### FFmpeg
* 컴퓨터에 다운받아 사용할 수 있는 CLI 도구로 콘솔에서 실행 가능
* 동영상을 압축, 썸네일 추출, 오디오 추출
* mac에선 `brew install ffmpeg`를 통해 설치 가능
* `ffmpeg -i files/podcast.mp4 -vn files/audio.mp3`
    * -vn: 영상을 무시하고 소리만 추출

### subprocess
* 파이썬 코드에서 command를 실행이 가능하게 만드는 라이브러리
* subprocess.run(command)

### pydub
* 음성 파일을 분 단위로 쪼갤 수 있음

In [5]:
# 파이썬 코드에서 command를 실행하게 해주는 역할
import math
import subprocess
from pydub import AudioSegment

In [18]:
def extract_audio_from_video(video_path, audio_path):
    command = ["ffmpeg", "-i", video_path, "-vn", audio_path]
    subprocess.run(command)
    
def cut_audio_in_chunks(audio_path, chunk_size, chunks_folder):
    track = AudioSegment.from_mp3(audio_path)
    chunk_len = chunk_size * 60 * 1000
    chunks = math.ceil(len(track) / chunk_len)
    for i in range(chunks):
        start_time = i * chunk_len
        end_time = (i+1) * chunk_len
        chunk = track[start_time:end_time]
        chunk.export(f"{chunks_folder}/chunk_{i}.mp3")

In [4]:
extract_audio_from_video("./files/podcast.mp4", "./files/podcast.mp3")

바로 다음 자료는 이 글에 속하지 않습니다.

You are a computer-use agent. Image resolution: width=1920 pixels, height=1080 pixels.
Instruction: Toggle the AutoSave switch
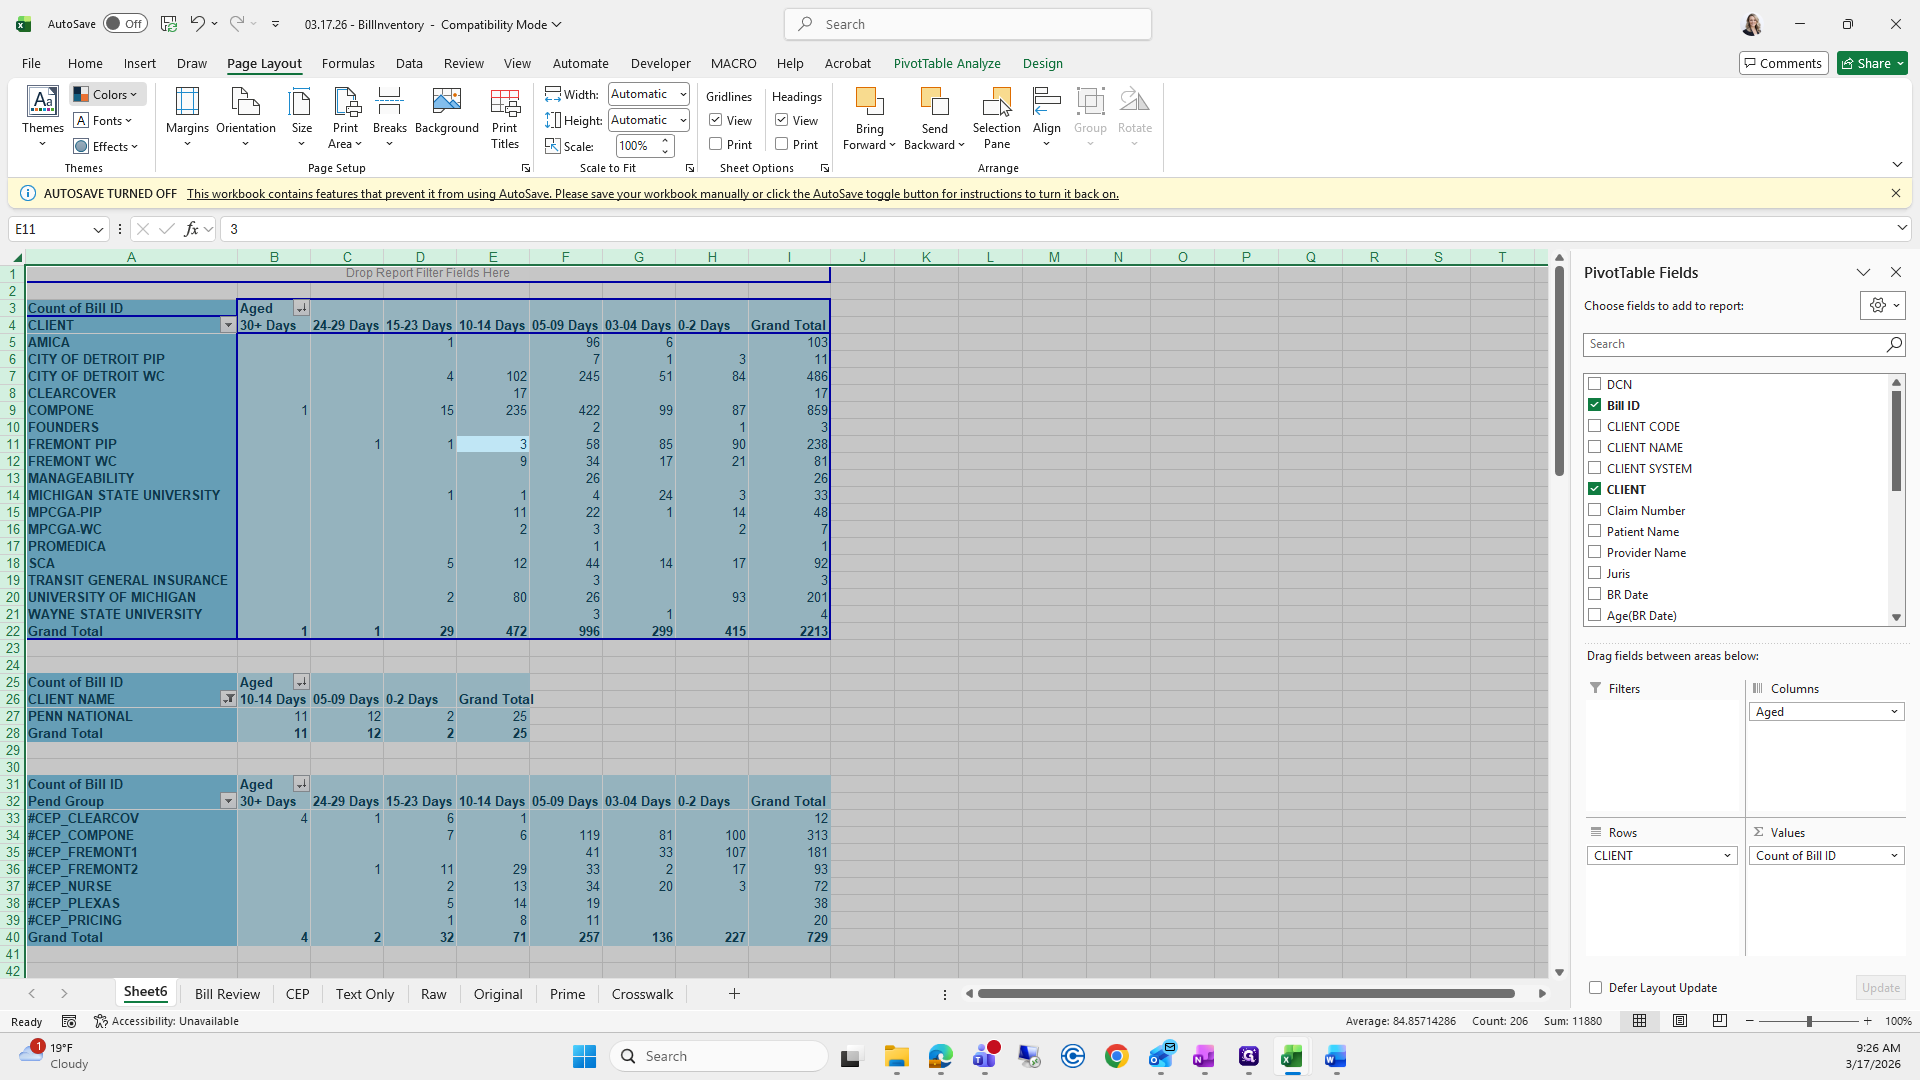(125, 24)
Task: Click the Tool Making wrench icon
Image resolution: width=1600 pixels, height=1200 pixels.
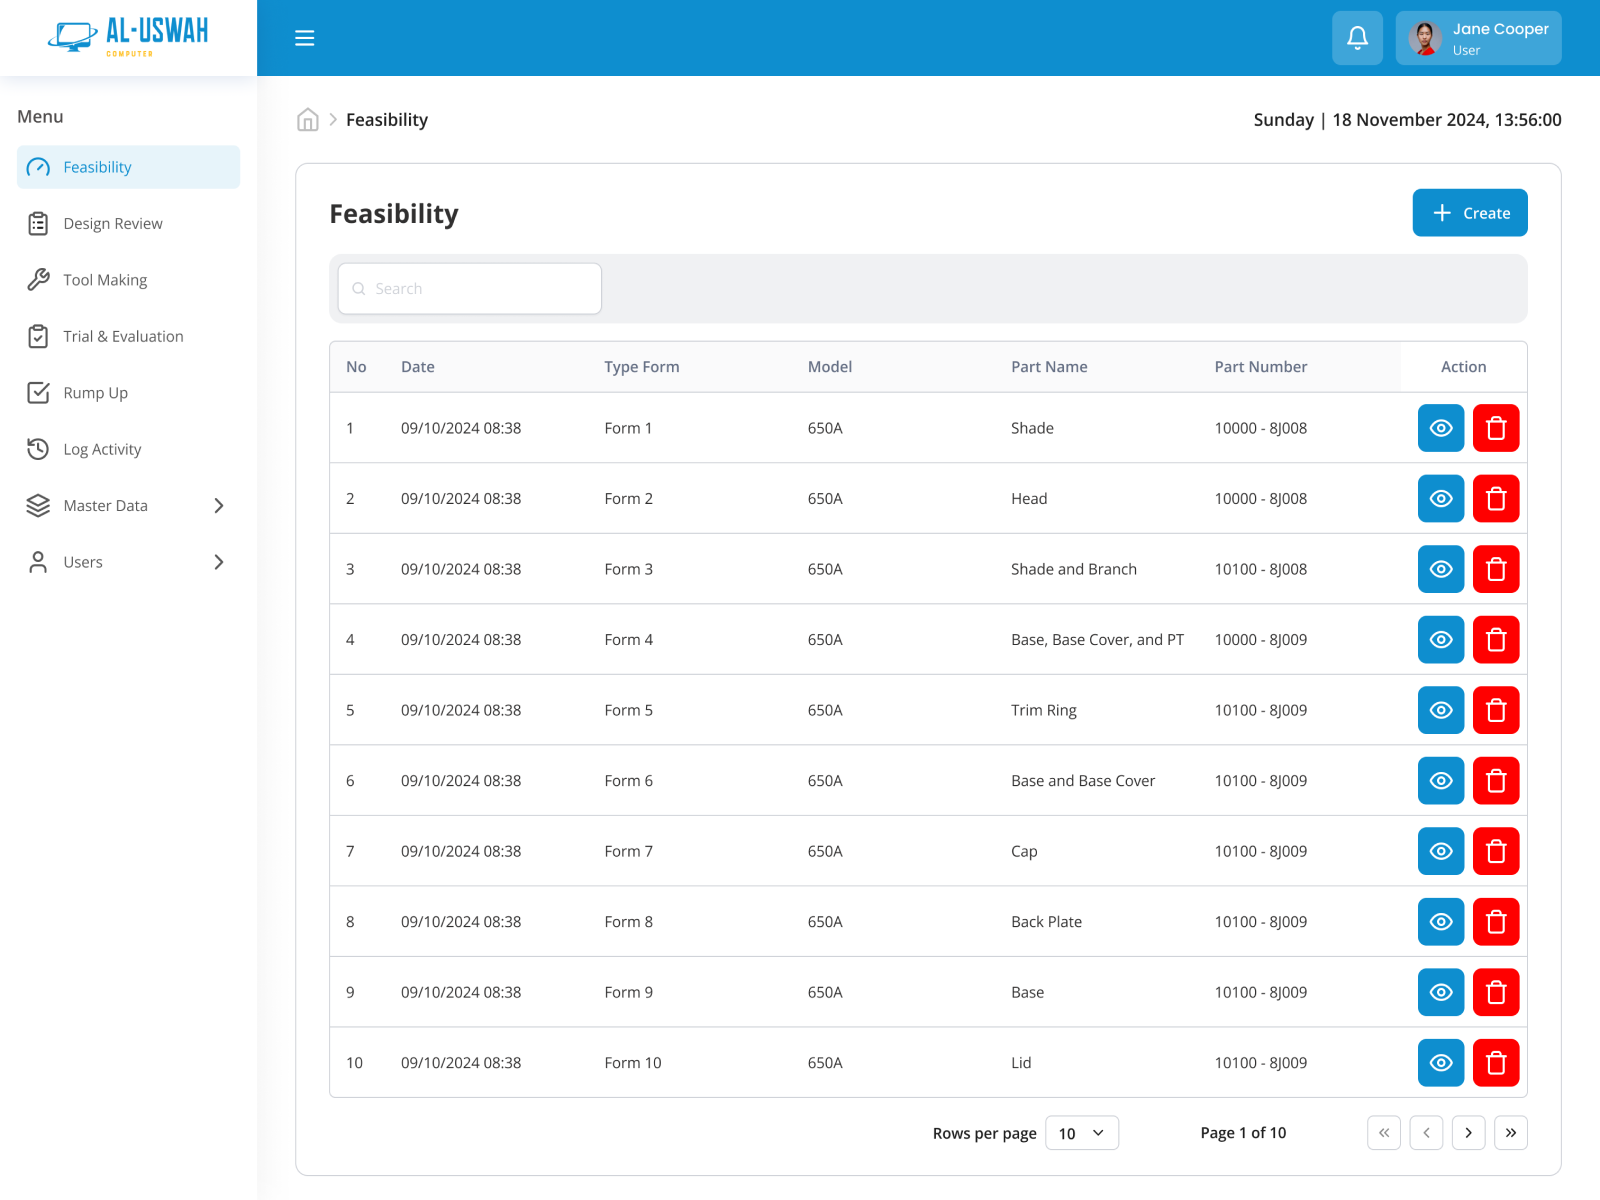Action: click(38, 280)
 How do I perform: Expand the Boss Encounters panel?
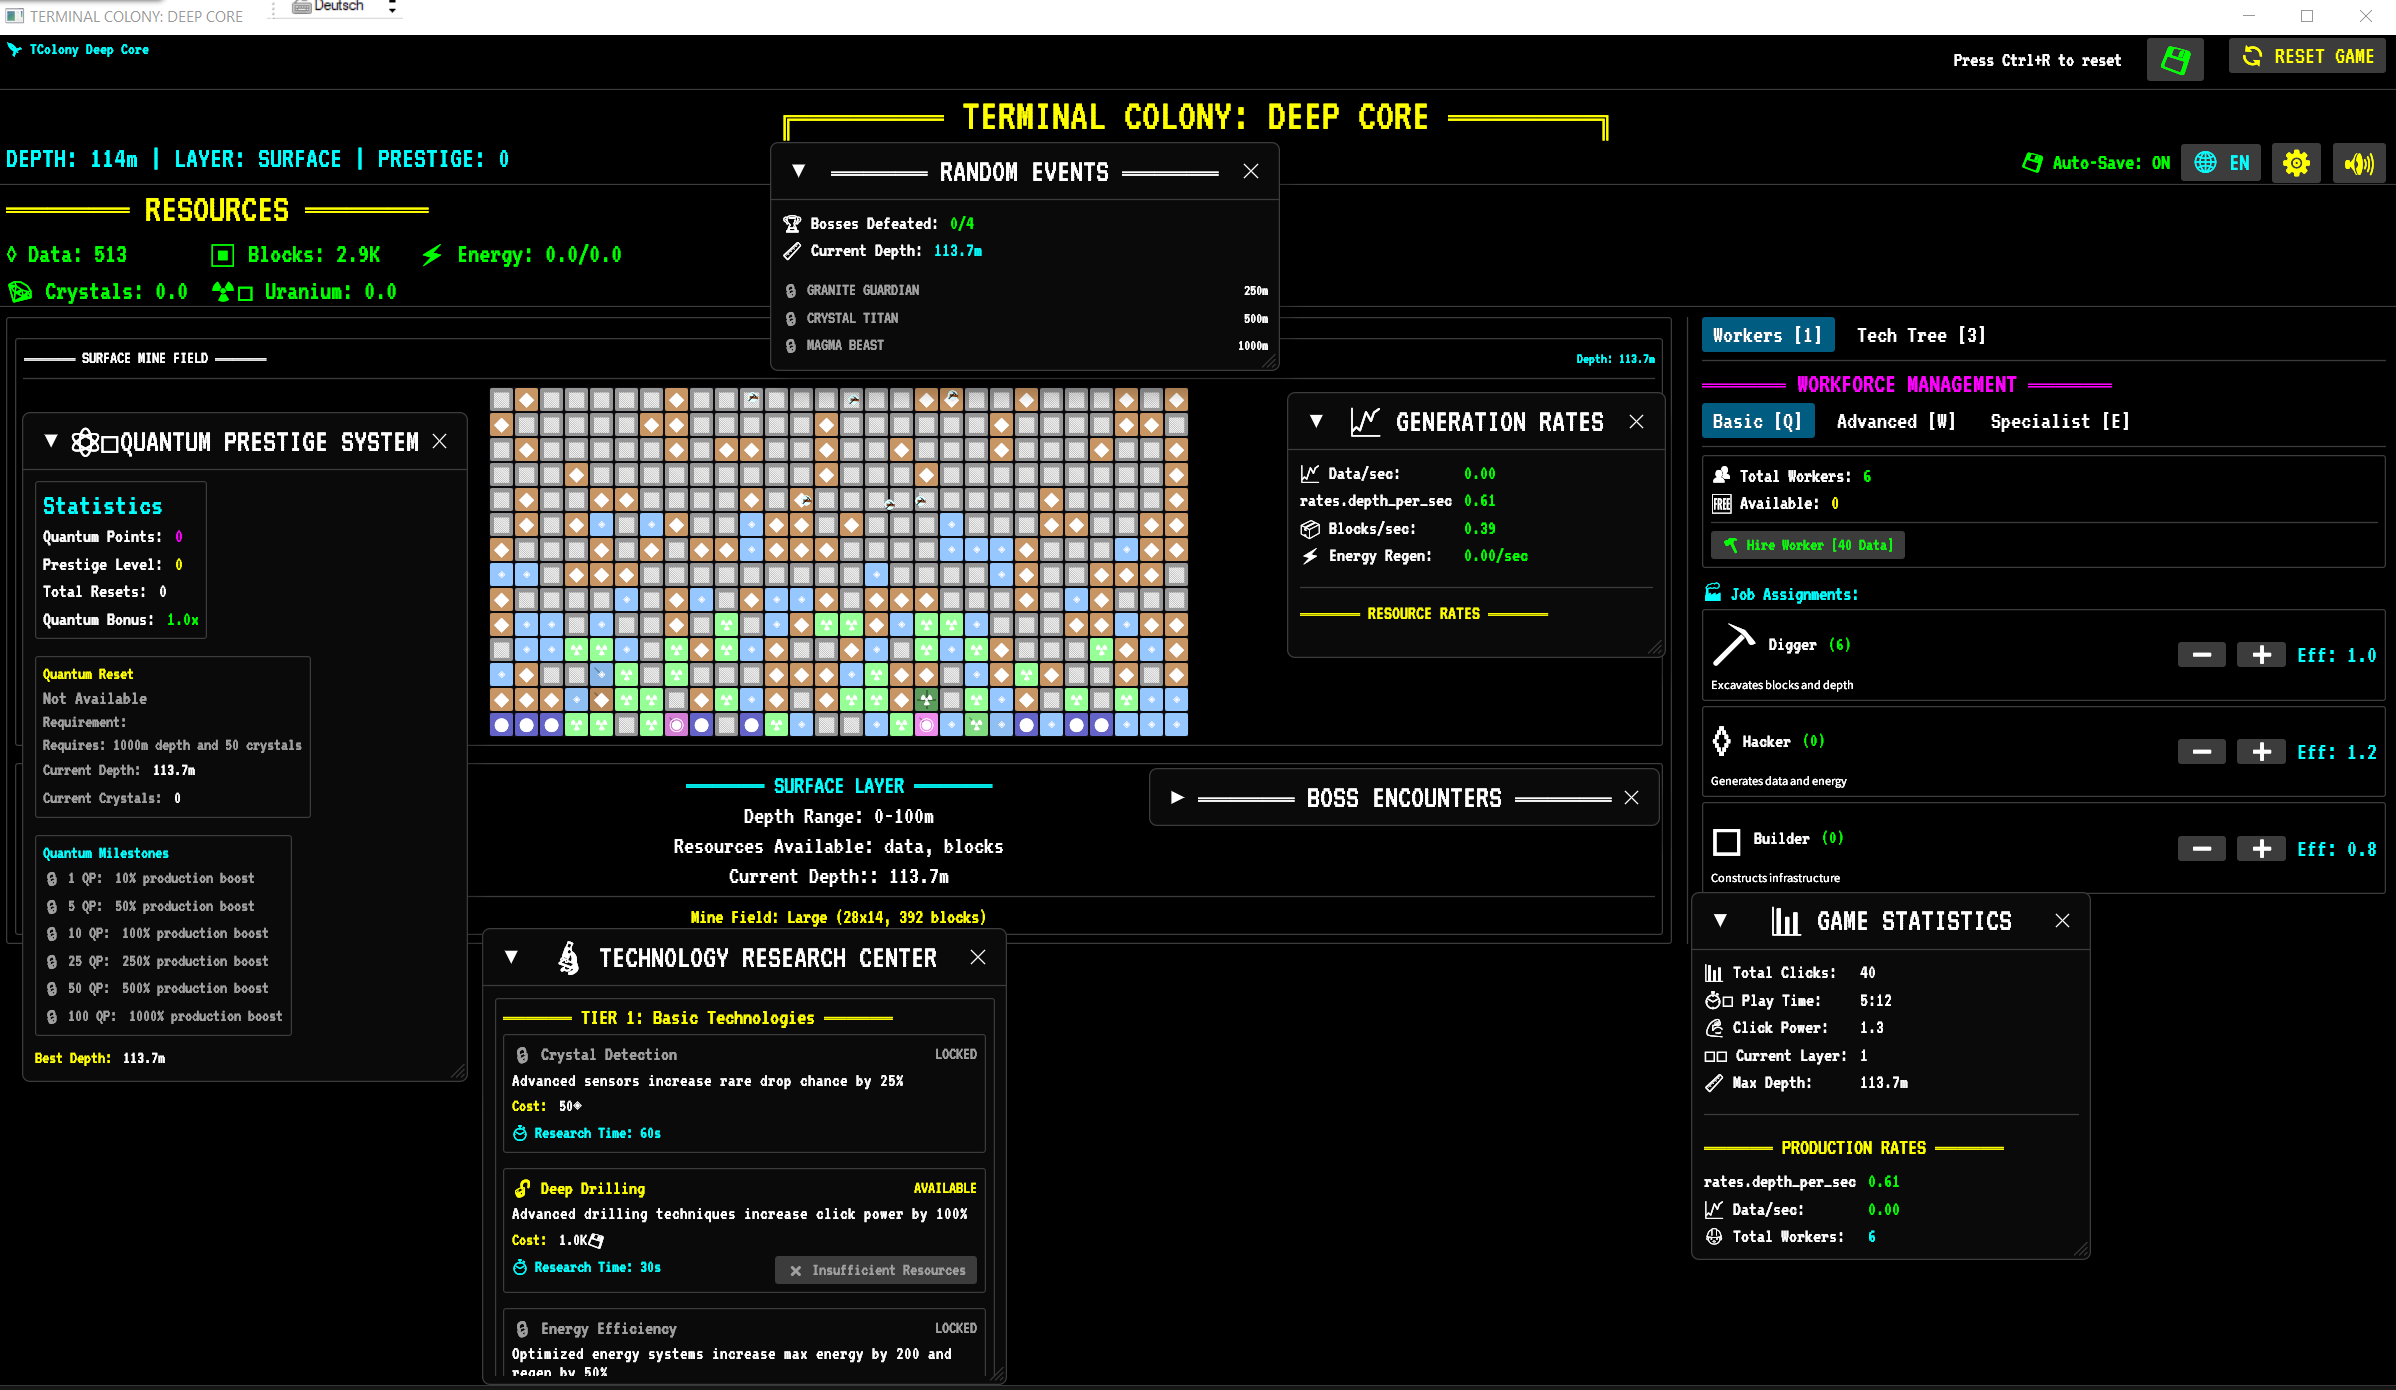coord(1177,797)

ffmpeg version 6.0 Copyright (c) 2000-2023 the FFmpeg developers
  built with Apple clang version 15.0.0 (clang-1500.0.40.1)
  configuration: --prefix=/opt/homebrew/Cellar/ffmpeg/6.0_2 --enable-shared --enable-pthreads --enable-version3 --cc=clang --host-cflags= --host-ldflags='-Wl,-ld_classic' --enable-ffplay --enable-gnutls --enable-gpl --enable-libaom --enable-libaribb24 --enable-libbluray --enable-libdav1d --enable-libjxl --enable-libmp3lame --enable-libopus --enable-librav1e --enable-librist --enable-librubberband --enable-libsnappy --enable-libsrt --enable-libsvtav1 --enable-libtesseract --enable-libtheora --enable-libvidstab --enable-libvmaf --enable-libvorbis --enable-libvpx --enable-libwebp --enable-libx264 --enable-libx265 --enable-libxml2 --enable-libxvid --enable-lzma --enable-libfontconfig --enable-libfreetype --enable-frei0r --enable-libass --enable-libopencore-amrnb --enable-libopencore-amrwb --enable-libopenjpeg --enable-libspeex --enable-libsoxr --enable-libzmq --enabl

In [8]:
track = AudioSegment.from_mp3("./files/podcast.mp3")
print(f"mp3 길이: 약 {int(track.duration_seconds / 60)}분")

mp3 길이: 약 12분


In [20]:
cut_audio_in_chunks("./files/podcast.mp3", 10, "./files/chunks")

In [25]:
import openai
import glob

def transcribe_chunks(chunk_folder, destination):
    files = glob.glob(f"{chunk_folder}/*.mp3")
    final_transcript = ""
    for file in files:
        with open(file, "rb") as audio_file, open(destination, "a") as text_file:
            transcript = openai.Audio.transcribe(
                "whisper-1", 
                audio_file
            )
            text_file.write(transcript["text"])
        
transcribe_chunks("./files/chunks", "./files/transcript.txt")